Workshop Offers Few Strong Ideas for Deadly Adam Clayton Powell, Jr. Blvd.

Adam Clayton Powell, Jr. Boulevard is a wide-open speedway with lanes wide enough to meet standards for interstate highways. Despite the death toll on the street -- nine pedestrians who have been killed there since 2006 -- many influential participants at a safety workshop this week said pedestrian conditions don't need major improvements.

Big ideas were in short supply at a workshop held Wednesday night to develop a badly-needed safety plan for Adam Clayton Powell, Jr. Boulevard. This year alone, three pedestrians have been killed in traffic crashes along the 100-foot wide avenue, but many of the workshop participants seemed focused on making it easier to drive through Central Harlem, not on saving lives. In an area where fewer than a quarter of households even own a car, more voices need to be brought into this discussion.

Between 2005 and 2009, 830 people were injured in traffic crashes on Adam Clayton Powell. That puts the street in the most dangerous 10 percent of streets in Manhattan, according to DOT. Crashes have claimed the lives of nine pedestrians since 2006; their average age was 62.

ACP Boulevard is among the most dangerous streets in New York City. Map of pedestrian and cyclist injuries and deaths: CrashStat

The avenue is dangerous in large part because it is a speedway. Its 12-foot wide lanes — three in each direction, separated by a planted median — are as wide as standard highway lanes. Between 20 and 66 percent of drivers on the street are speeding, depending on the time of day, according to DOT.

Wednesday’s workshop was the beginning of a community process jointly sponsored by the Department of Transportation, Community Board 10 and the Manhattan Borough President’s office to develop safety improvements for Adam Clayton Powell. Roughly a dozen DOT officials were in attendance, including Manhattan Borough Commissioner Margaret Forgione, Bicycle Program Director Hayes Lord and Assistant Commissioner for Education and Outreach Kim Wiley-Schwartz.

DOT officials briefly presented statistics showing the need for safety on Adam Clayton Powell and laid out the toolkit of safety devices that could be employed. Participants then broke into four groups to discuss particularly dangerous locations and what could be done to fix them. Pedestrian countdown clocks are already slated to be installed on the street this year, but the department was looking for additional suggestions from the community.

In those groups, however, the appetite for effective interventions to improve pedestrian safety was weak.

“I’ve never had a problem crossing Adam Clayton Powell,” claimed Richard Toussaint, a former chair of the Riverton Tenants Association, in defiance of the demonstrably unsafe conditions. Toussaint admitted that he mostly drives to get around. His major proposals were to make Third Avenue two-way so that it’s easier to drive south off the Third Avenue Bridge, and to cut more streets through Harlem’s superblocks.
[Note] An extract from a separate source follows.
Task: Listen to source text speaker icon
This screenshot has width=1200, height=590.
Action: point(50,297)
Henrietta Lyle, the acting chair of Community Board 10, repeatedly spoke in favor of maintaining high-speed conditions. When Thomas Lunke, the director of planning for the Harlem Community Development Corporation, said that “the lights are timed to make it a speedway,” Lyle responded, “As a driver, I like that.” Lyle also claimed she found it frightening and unsafe to drive at 20 miles per hour. Lyle primarily called for the addition of turning lanes and signals on area streets.
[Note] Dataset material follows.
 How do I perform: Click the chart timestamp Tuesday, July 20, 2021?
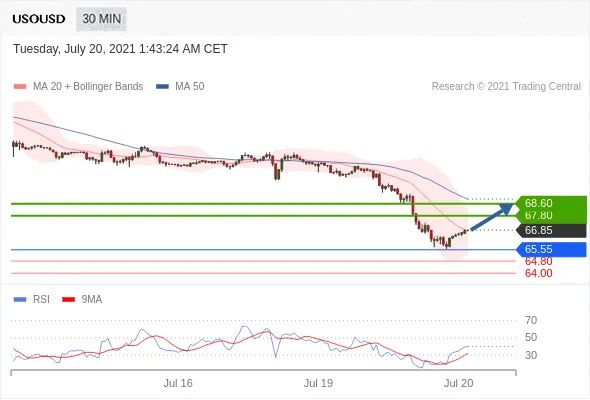pos(120,49)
Harlem residents discuss safety on Adam Clayton Powell Boulevard, one of Manhattan's most dangerous roads. Photo: Noah Kazis

That isn’t to say that no participants were interested in improving safety. “As a city, as a borough of Manhattan, we’re supposed to be the most walkable,” said Deputy Borough President Rose Pierre-Louis. “We need to be sure that for seniors, for children, it is.”

Enmanuel Rosario, a police officer with the 28th precinct, called for a simplification of the triangle intersections created along the length of St. Nicholas Avenue, which he called confusing and dangerous for pedestrians. Most people supported extending the existing median, which currently ends just short of crosswalks, to serve as a pedestrian refuge island at intersections.

One of the four breakout groups called for neckdowns where Adam Clayton Powell intersects with major streets like 116th or 135th. That same group was also the only to endorse a DOT suggestion to narrow the traffic lanes to less than 12 feet, but even they specifically said that removing a lane would not be acceptable.

Hanging over the discussion, at times, was DOT’s last proposal for traffic calming on Adam Clayton Powell, a buffered bike lane that would have replaced a traffic lane. Though that lane earned the unanimous endorsement of CB 10’s transportation committee, the full board voted against it in 2009.

Bike lanes were not part of the toolkit presented by DOT, though they’ve been clearly shown by the department to improve pedestrian safety. When a Harlem CDC employee brought them up on her own, the DOT facilitator cut off the discussion as off-topic.

  • Mike

    Why was Hayes Lord there if bike lanes are “off-topic” (despite being needed)? An Allen/Pike style treatment would work well here.

  • Mike

    Why was Hayes Lord there if bike lanes are “off-topic” (despite being needed)? An Allen/Pike style treatment would work well here.

  • Charles_Siegel

    “frightening and unsafe to drive at 20 miles per hour”  and safer to drive at higher speeds?

    I am used to hearing political claims that are transparently untrue, but this is worse than most. 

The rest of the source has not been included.